#### RECORDS TO PROCESS

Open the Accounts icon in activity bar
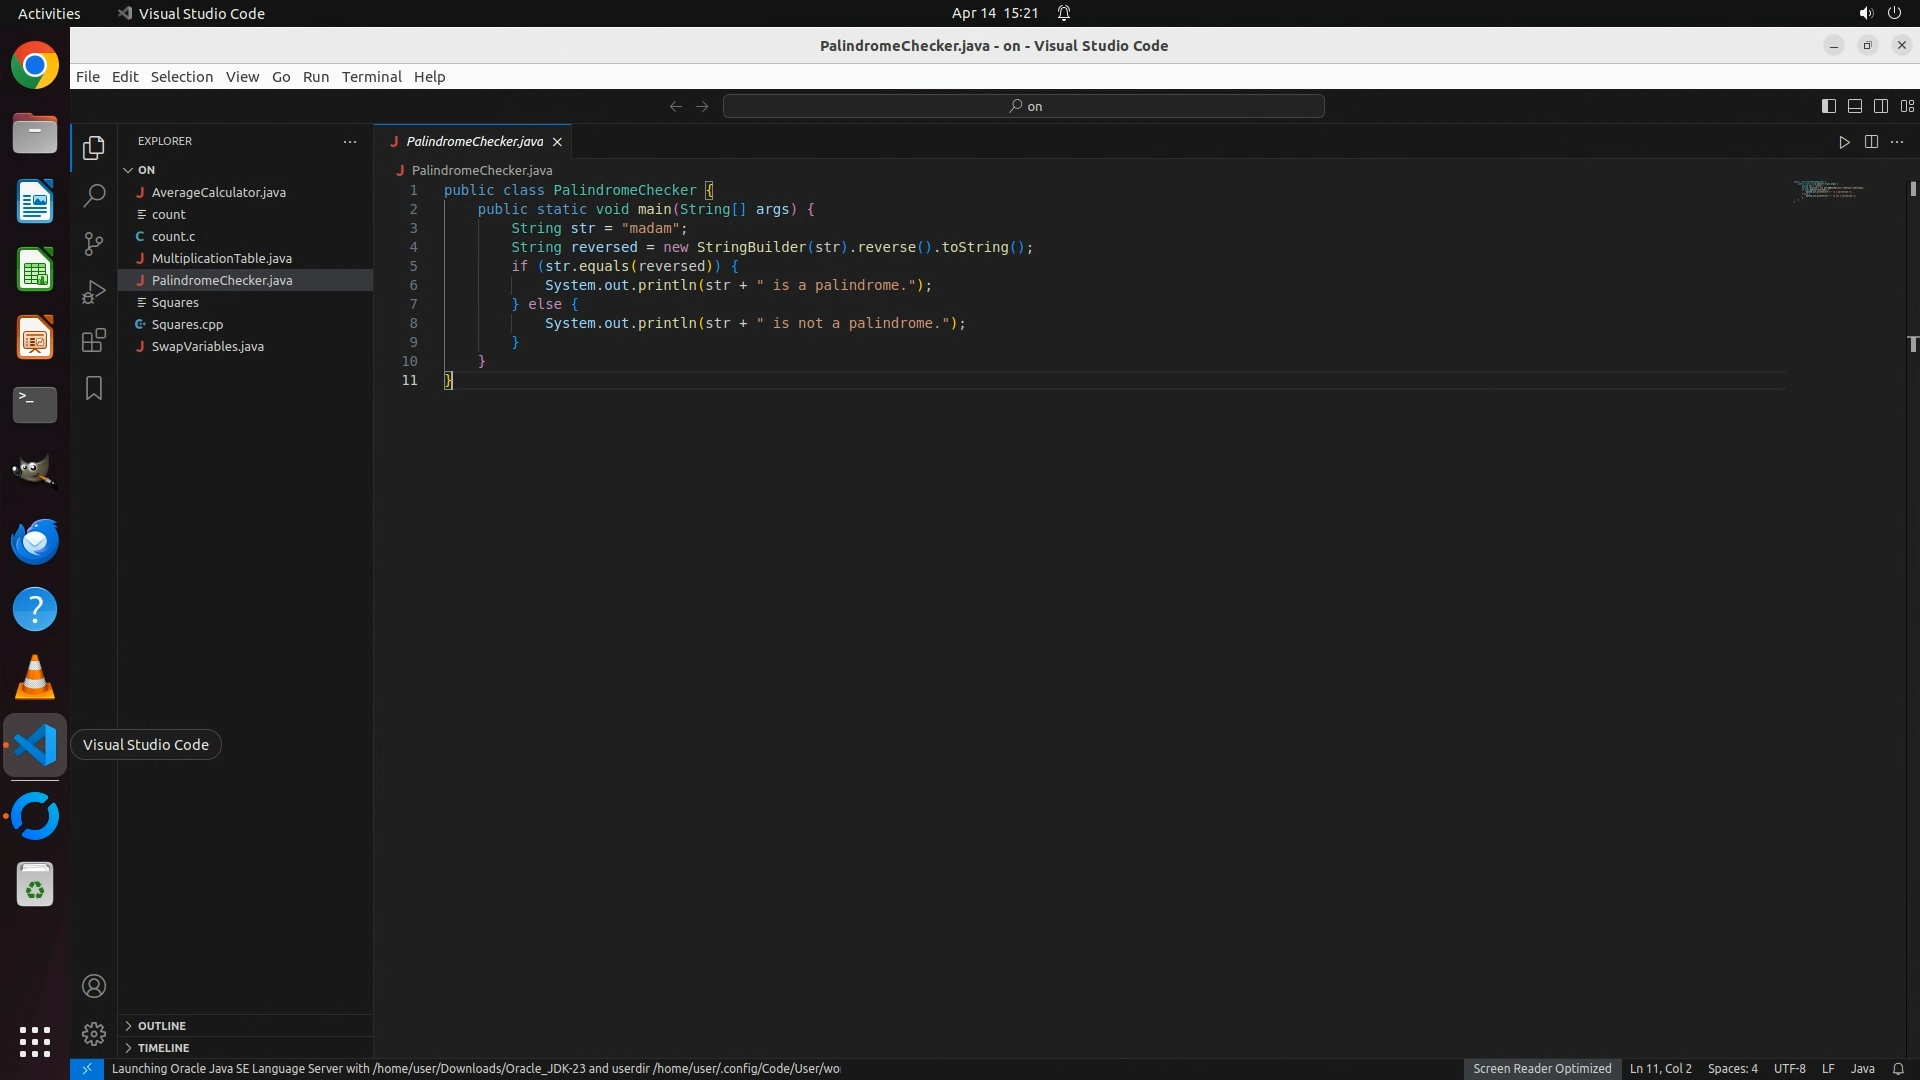 click(94, 986)
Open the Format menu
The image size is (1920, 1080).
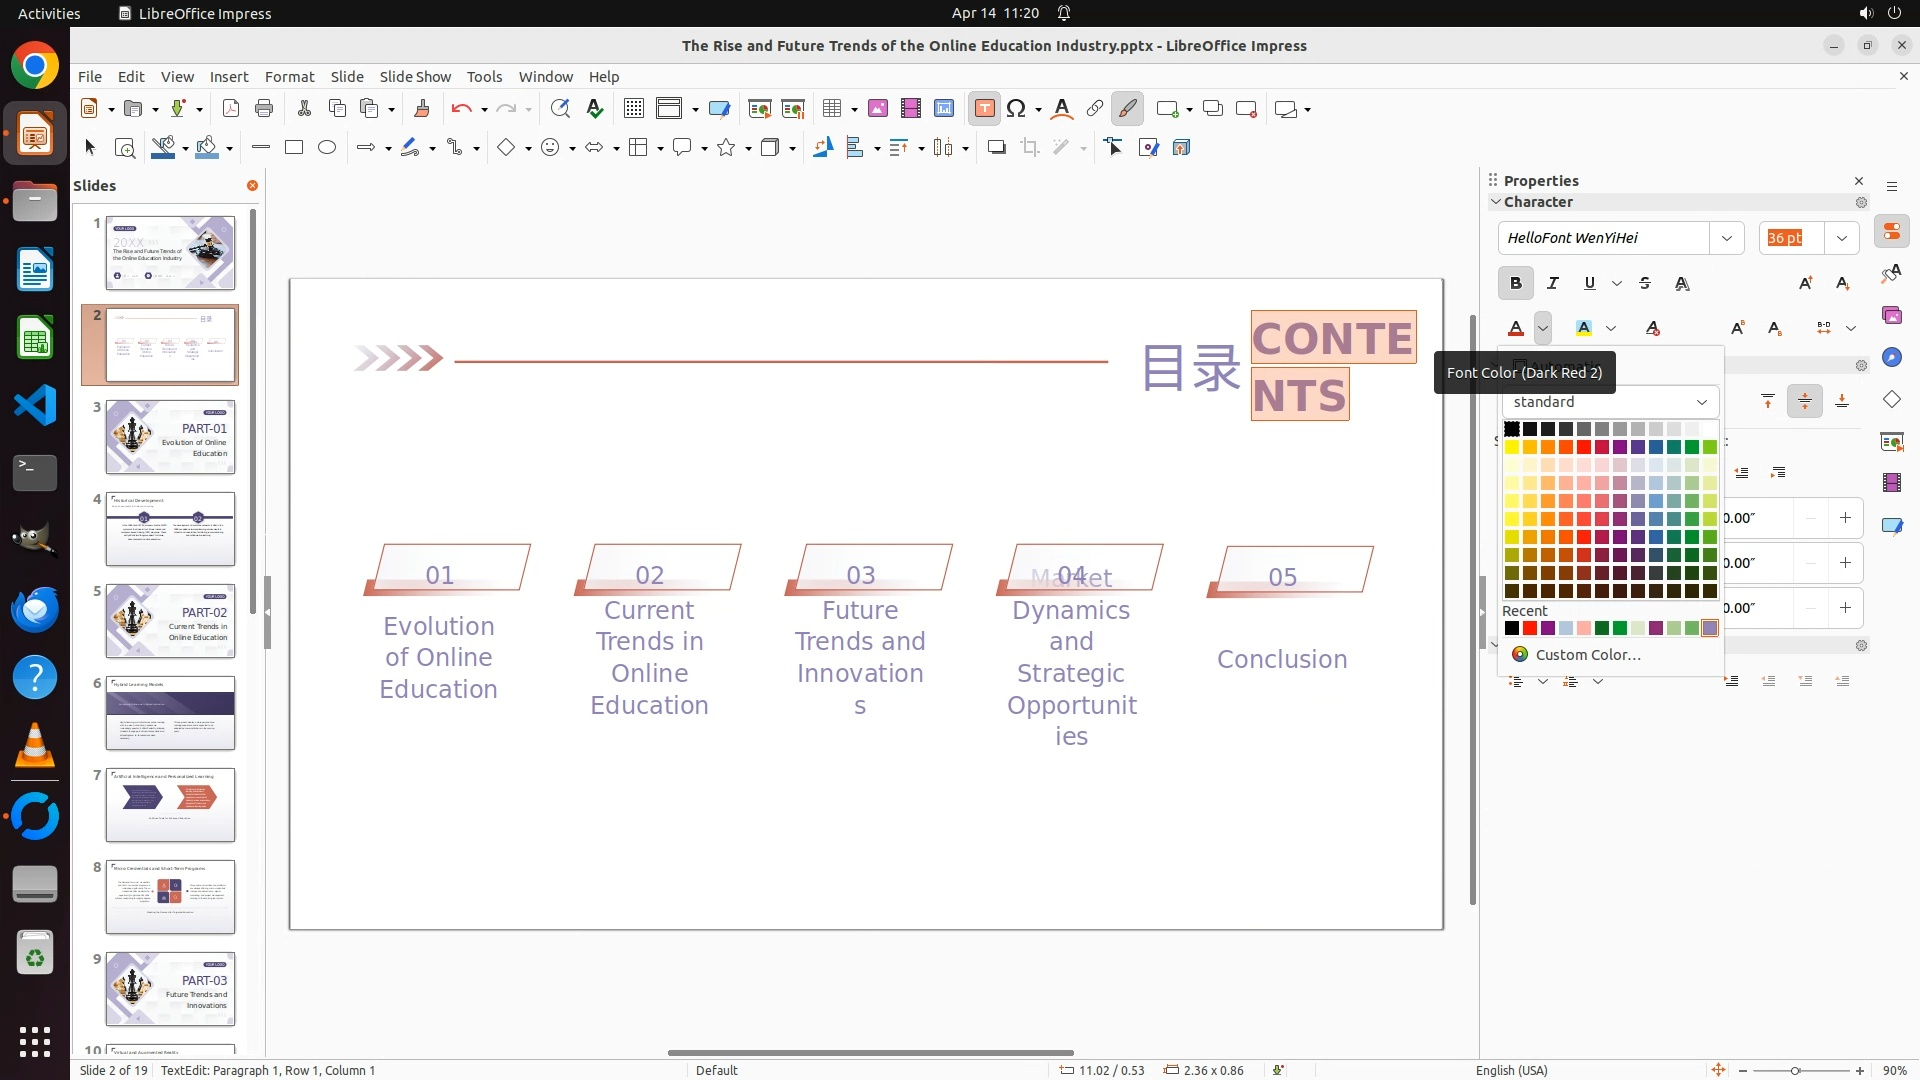tap(289, 77)

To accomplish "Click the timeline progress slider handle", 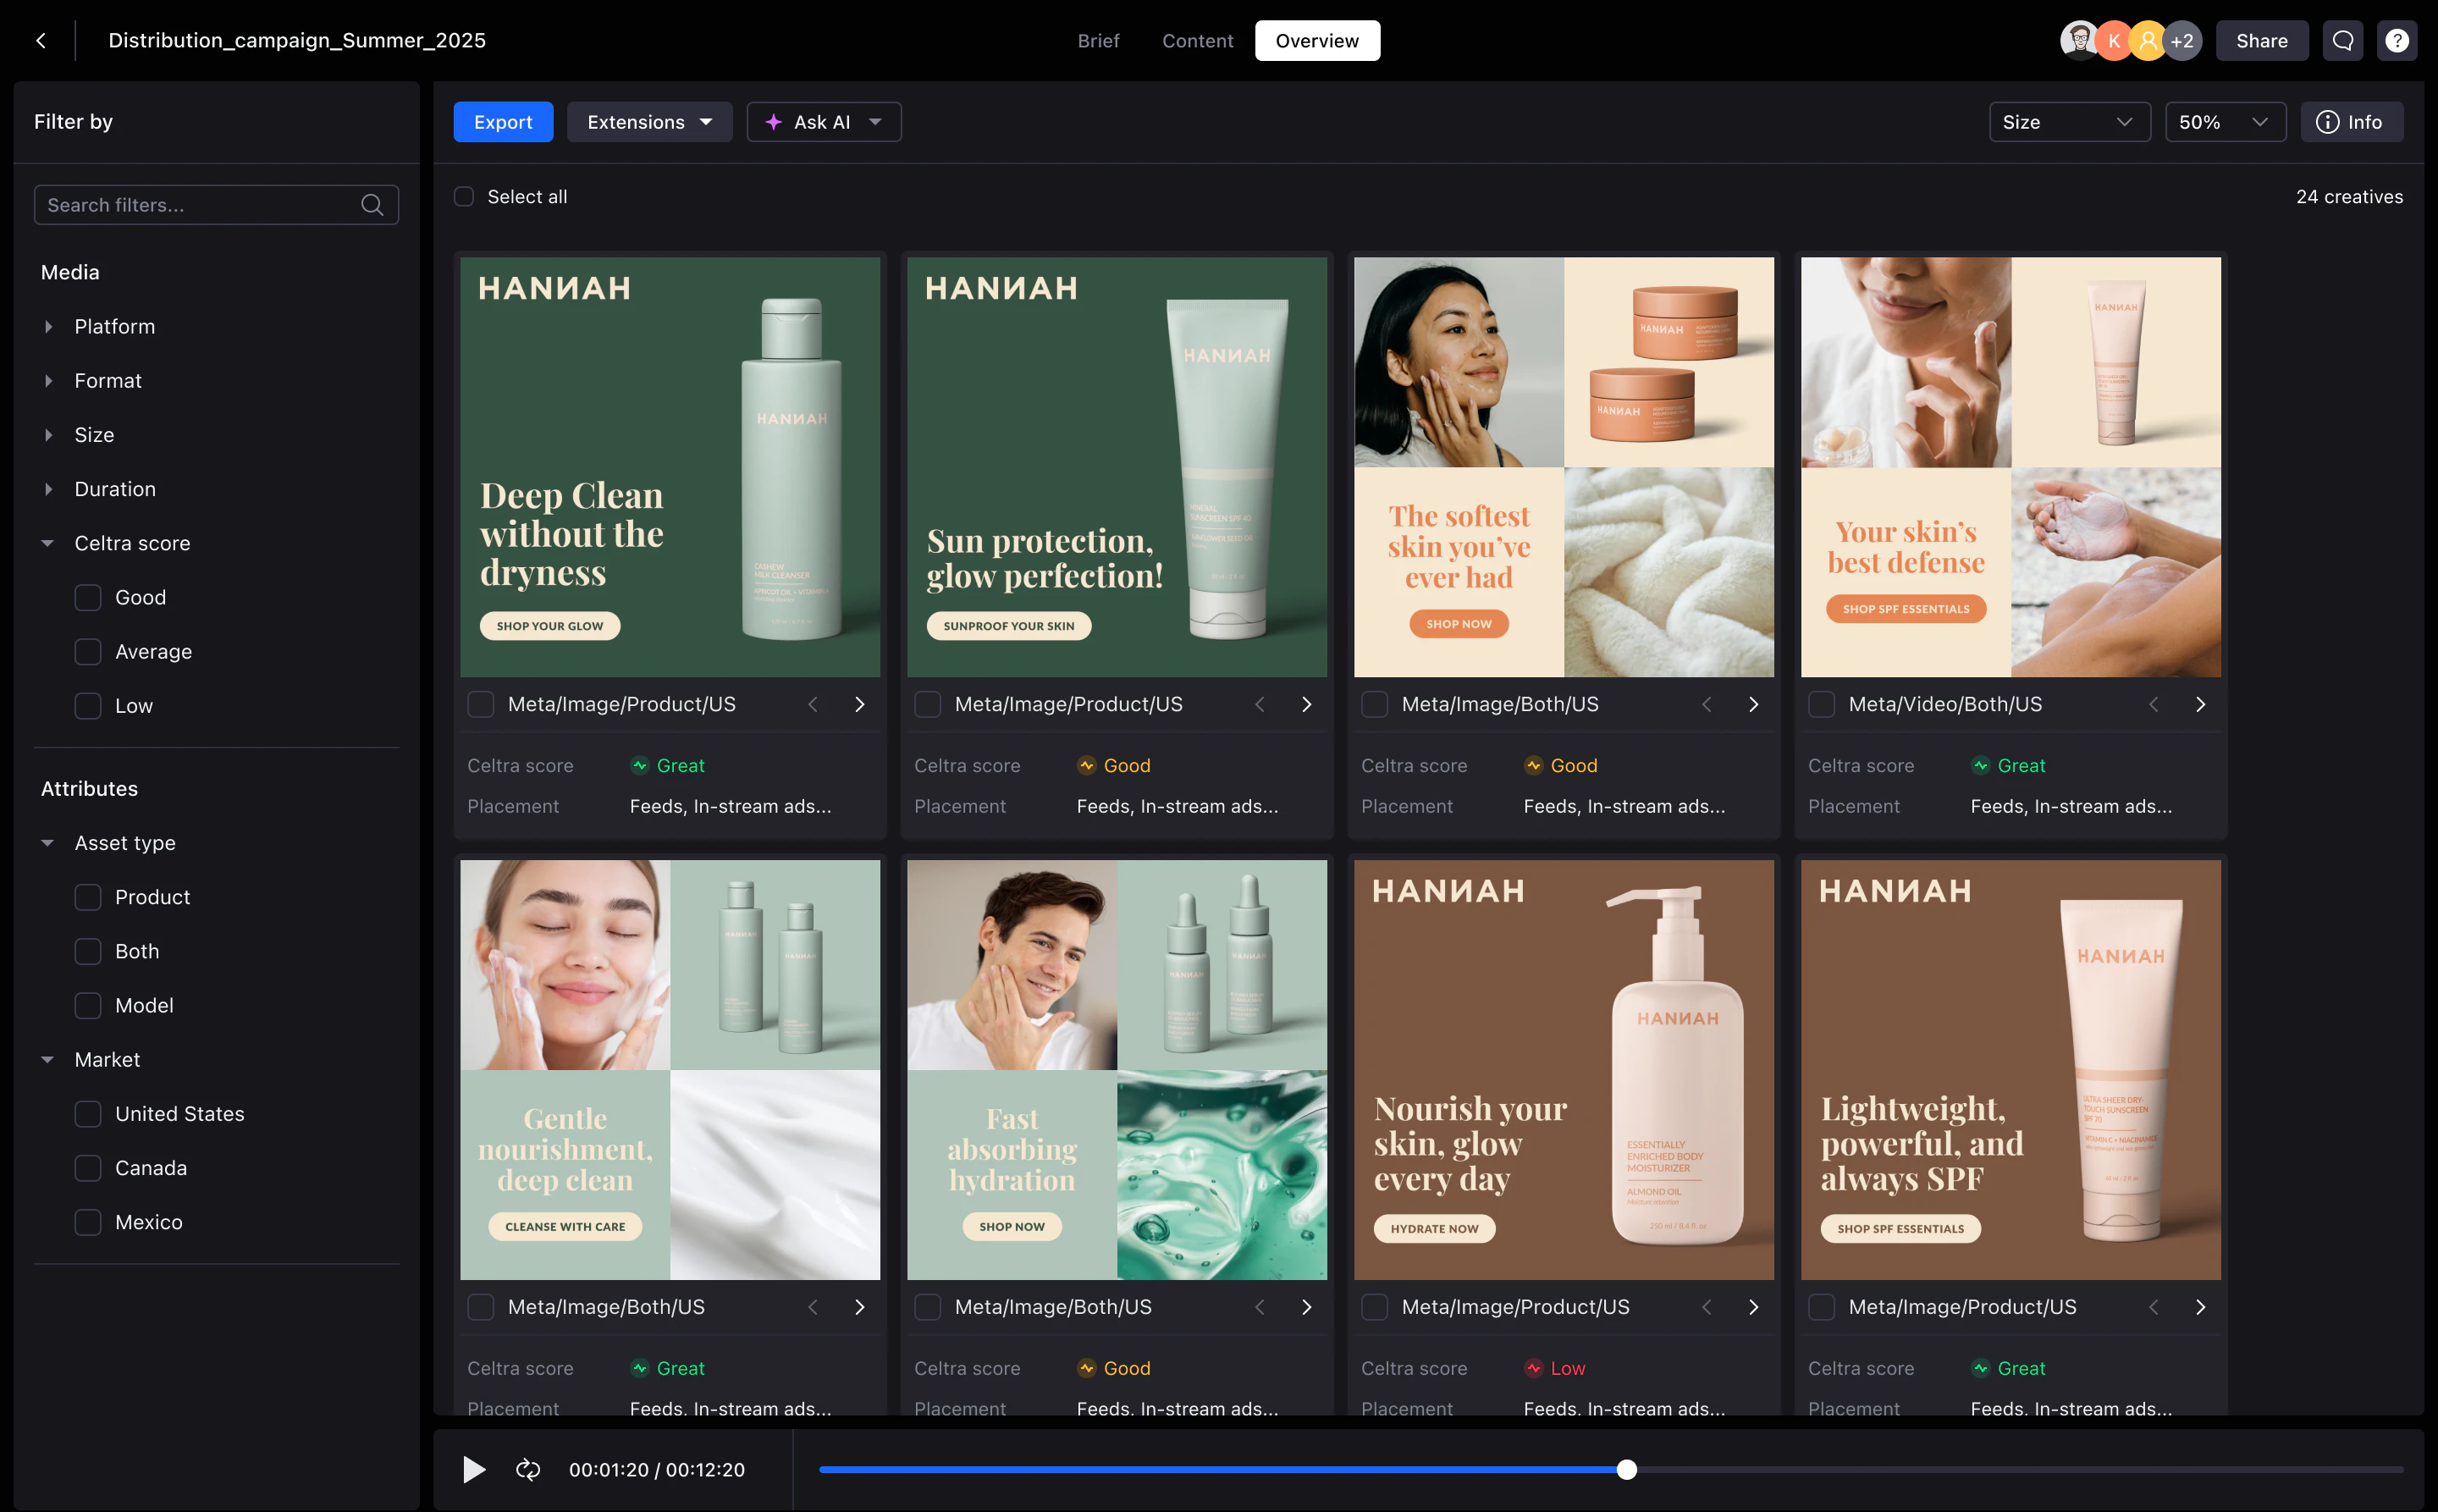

########

■ THE TASK ■
All of the records above are to be written out exactly, minus their images.

■ SOLUTION TO THIS PROBLEM ■
Open the Accounts icon in activity bar
 click(94, 986)
Open the Format menu
The image size is (1920, 1080).
tap(289, 77)

To accomplish "Click the timeline progress slider handle", 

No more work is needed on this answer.